[Available data]:
=======

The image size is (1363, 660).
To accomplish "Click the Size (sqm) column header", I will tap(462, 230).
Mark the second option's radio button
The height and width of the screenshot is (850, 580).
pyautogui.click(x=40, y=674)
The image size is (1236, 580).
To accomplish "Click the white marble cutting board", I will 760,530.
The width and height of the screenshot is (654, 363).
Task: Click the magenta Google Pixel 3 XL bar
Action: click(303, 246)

=======

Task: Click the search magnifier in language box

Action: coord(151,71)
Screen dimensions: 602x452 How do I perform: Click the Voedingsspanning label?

=======

[Work instructions]: Copy out each line of the entries above that holds "image".

[Response to the exercise]:
The image size is (1363, 660).
The image size is (1236, 580).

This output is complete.